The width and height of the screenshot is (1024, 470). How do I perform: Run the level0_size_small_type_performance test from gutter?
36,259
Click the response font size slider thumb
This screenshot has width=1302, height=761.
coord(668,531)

+ + + + +

• Assigned task
Above are the entries; give them back verbatim.

• Result
The width and height of the screenshot is (1024, 470). How do I perform: Run the level0_size_small_type_performance test from gutter?
36,259
Click the response font size slider thumb
This screenshot has width=1302, height=761.
coord(668,531)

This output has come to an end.